Forbid authenticator data from containing plaintext PRF outputs #2359
Description
There are password managers (e.g., Bitwarden) where one of the primary security guarantees is that the vault key is never sent to the server. When unknown CBOR key-value pairs are ignored in the authenticator data and an authenticator is used that includes the PRF outputs in the authenticator data, one cannot simply scrub out such key-value pairs since the authenticator data is part of the signature. This causes the vault key to be sent to the server violating one of the security guarantees.
I propose that the spec should explicitly forbid authenticators from including the plaintext PRF outputs in the authenticator data. It's less important for CTAP-based authenticators to have this requirement since hmac-secret is encrypted; however nothing forbids such an authenticator to embed some other key-value pair and still be FIDO and WebAuthn compliant. At the very least though, non-CTAP-based authenticators should be required to not send the plaintext PRF outputs instead of simply saying:
Authenticator extension input / output
This extension is abstract over the authenticator implementation, using either the [FIDO-CTAP]

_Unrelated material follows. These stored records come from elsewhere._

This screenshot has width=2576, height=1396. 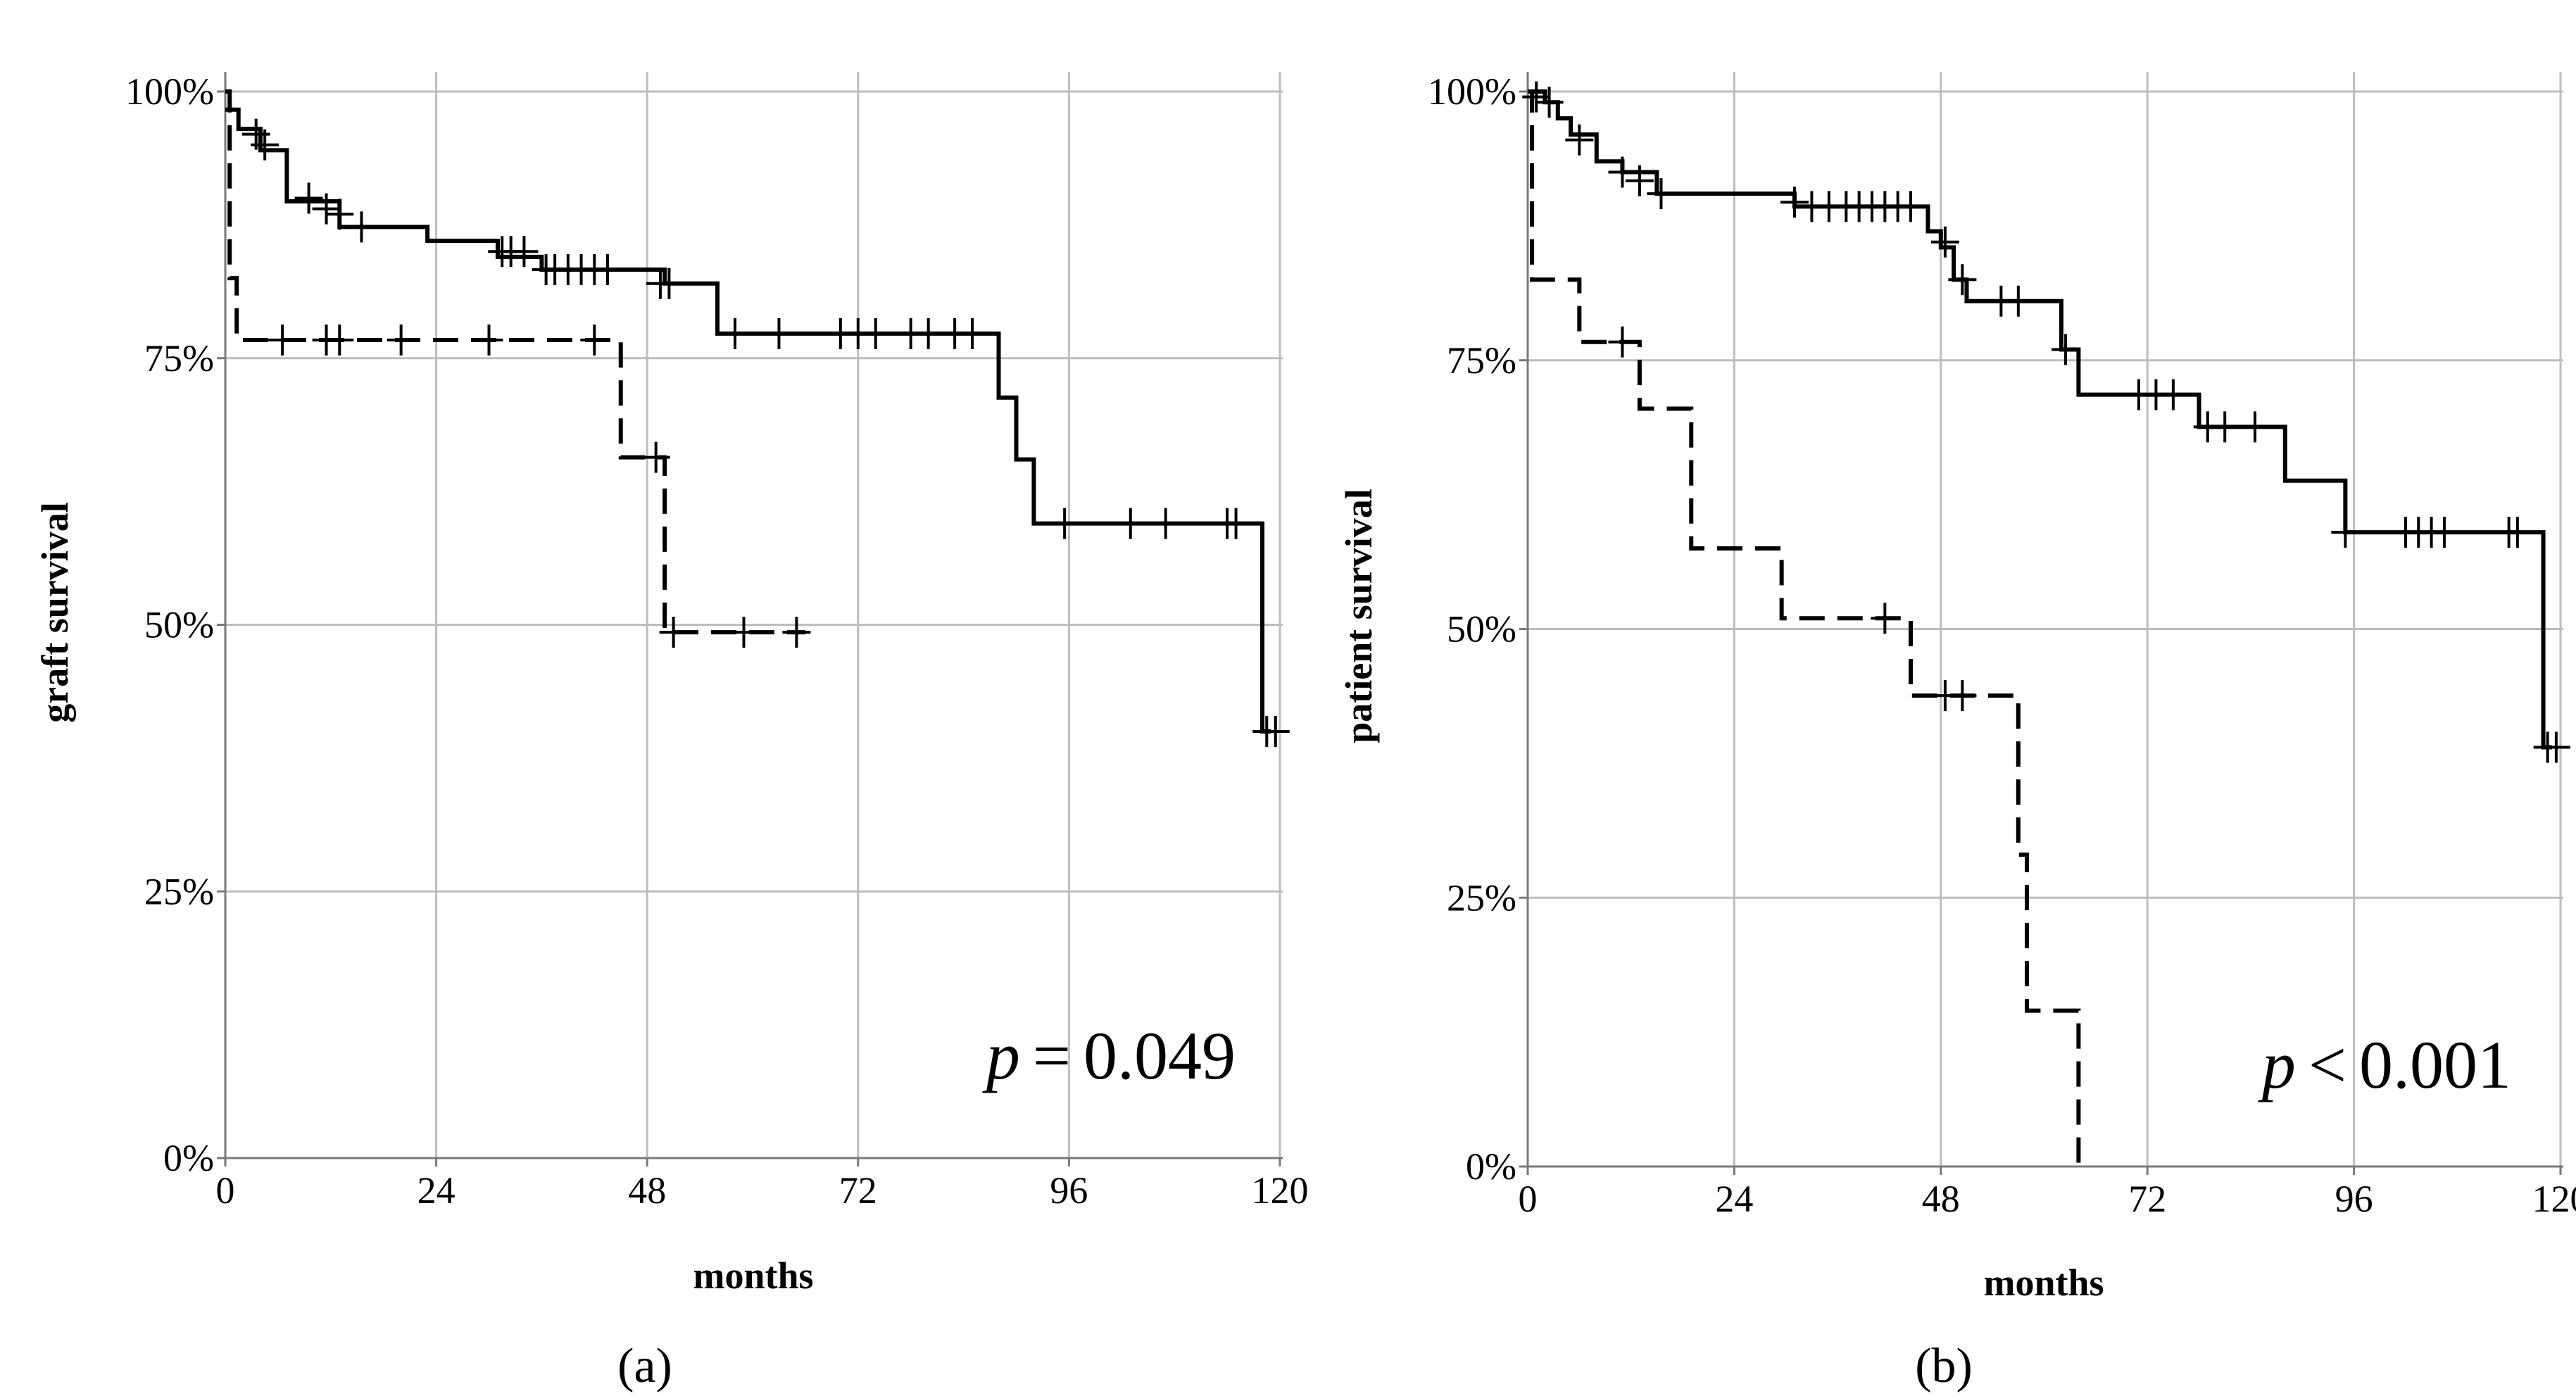 I want to click on panel-b-p-value-annotation: p <0.001, so click(x=2385, y=1064).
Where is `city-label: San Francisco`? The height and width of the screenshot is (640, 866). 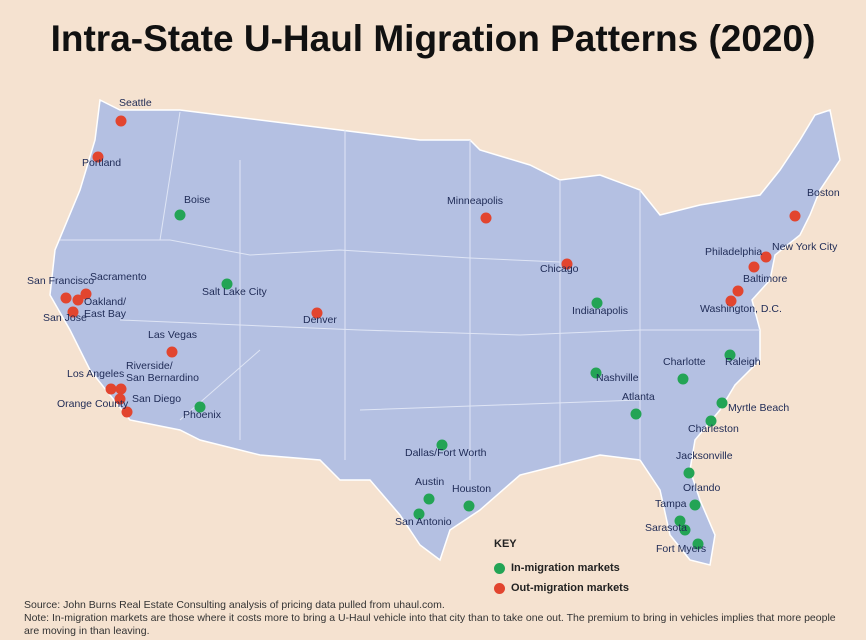
city-label: San Francisco is located at coordinates (61, 281).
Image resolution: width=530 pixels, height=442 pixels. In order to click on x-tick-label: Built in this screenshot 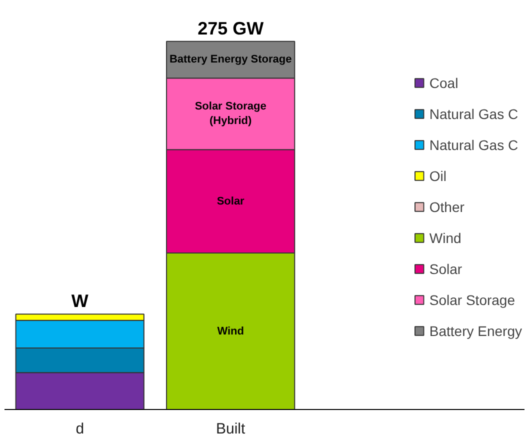, I will do `click(231, 429)`.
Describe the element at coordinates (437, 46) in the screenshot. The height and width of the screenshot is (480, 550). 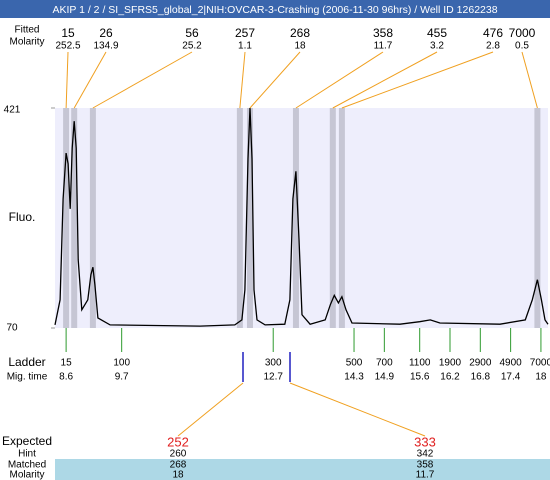
I see `peak-molarity: 3.2` at that location.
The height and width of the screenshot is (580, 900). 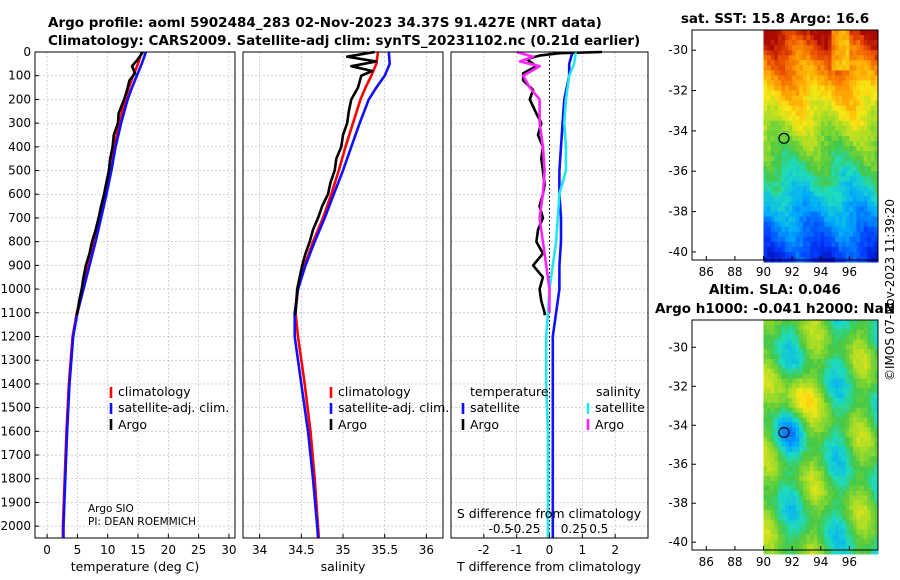 What do you see at coordinates (561, 294) in the screenshot?
I see `series-line-salinity-satellite` at bounding box center [561, 294].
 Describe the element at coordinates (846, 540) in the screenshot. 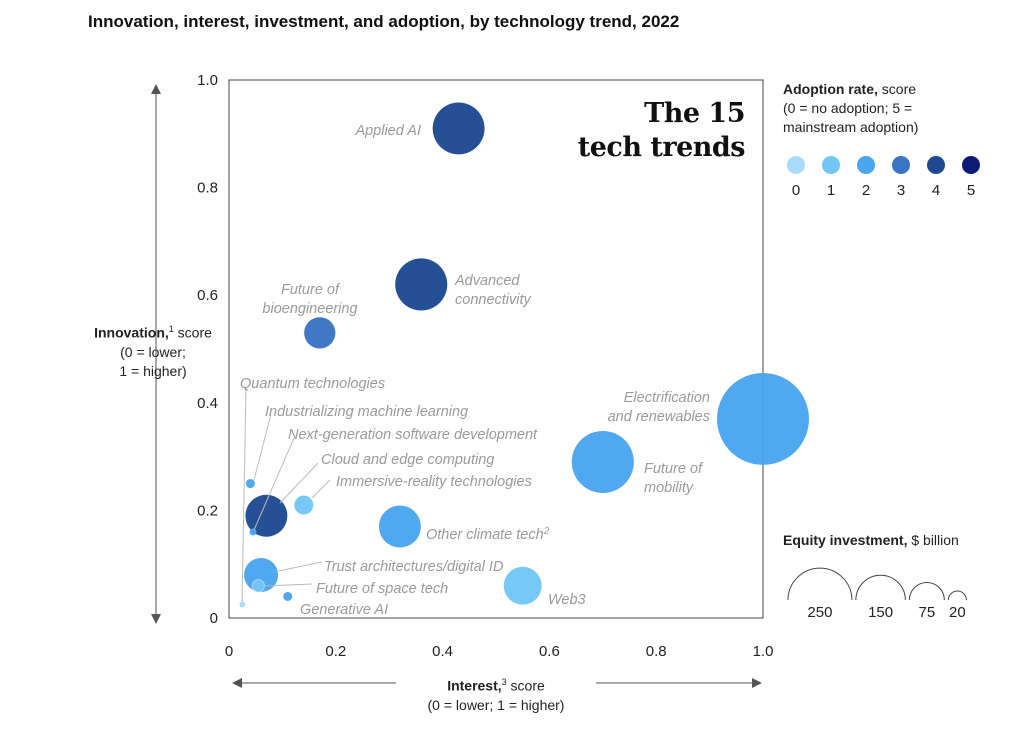

I see `size-legend-title-bold: Equity investment,` at that location.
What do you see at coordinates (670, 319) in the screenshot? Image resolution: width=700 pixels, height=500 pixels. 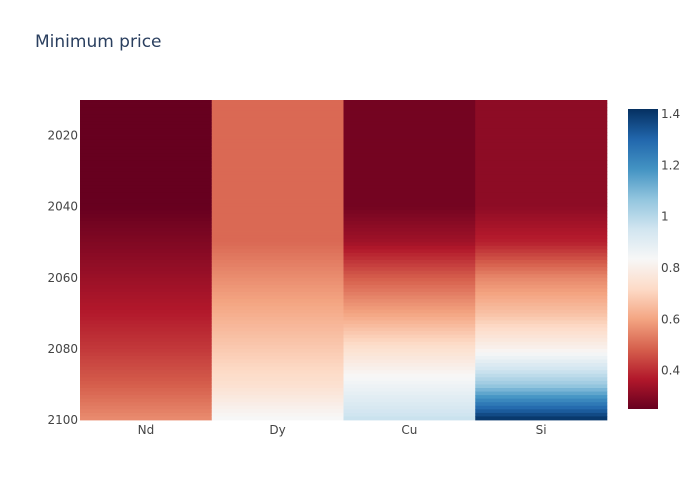 I see `colorbar-tick-label: 0.6` at bounding box center [670, 319].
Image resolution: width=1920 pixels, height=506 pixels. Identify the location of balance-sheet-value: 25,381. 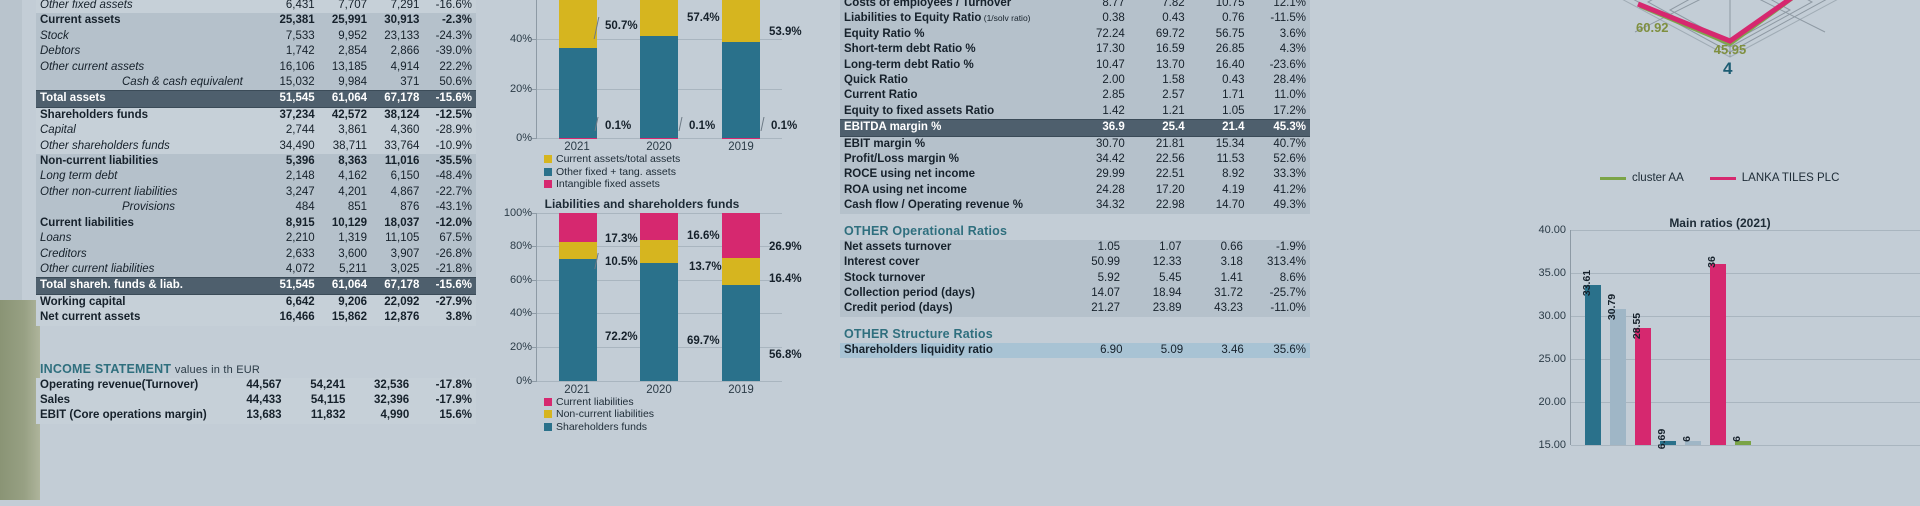
(292, 20).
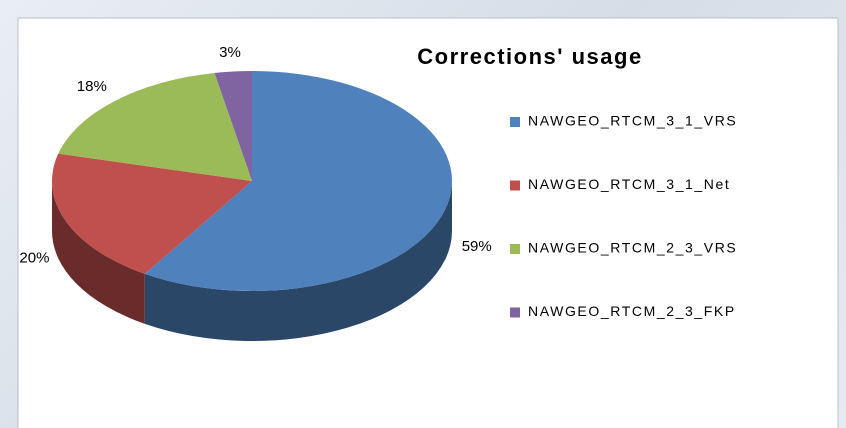 This screenshot has width=846, height=428. What do you see at coordinates (629, 184) in the screenshot?
I see `legend-label: NAWGEO_RTCM_3_1_Net` at bounding box center [629, 184].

hmac-secretextension or an unspecified interface for communication between the client and authenticator. It thus does not specify a CBOR interface for inputs and outputs.
I think it should say something like (emphasis added):
Authenticator extension input / output
This extension is abstract over the authenticator implementation, using either the [FIDO-CTAP]
hmac-secretextension or an unspecified interface for communication between the client and authenticator. It thus does not specify a CBOR interface for inputs and outputs except that the CBOR outputs must not contain the plaintext PRF outputs.
Recently Google Password Manager (GPM) was changed since it was sending the following CBOR map in the authenticator data when PRF was requested:
{
"prf": {
"eval": {
"first": <first input passed to PRF>,
"second": <second input passed to PRF>
},
"enabled": true
}
}This was changed so that it wasn't sending the eval key-value pair anymore. In this case it wasn't a problem since the data that was being sent were the PRF inputs; but even if it were sending the PRF outputs, it wouldn't violate the spec. Should be noted that the spec explicitly mentions how PRF can be used for "encryption keys" but only states the importance of removing the PRF outputs from the client extensions:
For some use cases, for example if PRF outputs are used to derive encryption keys to use only on the client side, it may be necessary to omit this results output if the PublicKeyCredential is sent to a remote server, for example to perform the procedures in § 7 WebAuthn Relying Party Operations. Note in particular that the RegistrationResponseJSON and AuthenticationResponseJSON returned by PublicKeyCredential.toJSON() will include this results output if present.
Without the spec forbidding plaintext PRF outputs from being sent in the authenticator data, password managers can't realistically use PRF for vault encryption unless they only allow PRF for CTAP-based authenticators or use attestation and enforce that only certain authenticators are used that have been tested to not include such data in the authenticator data.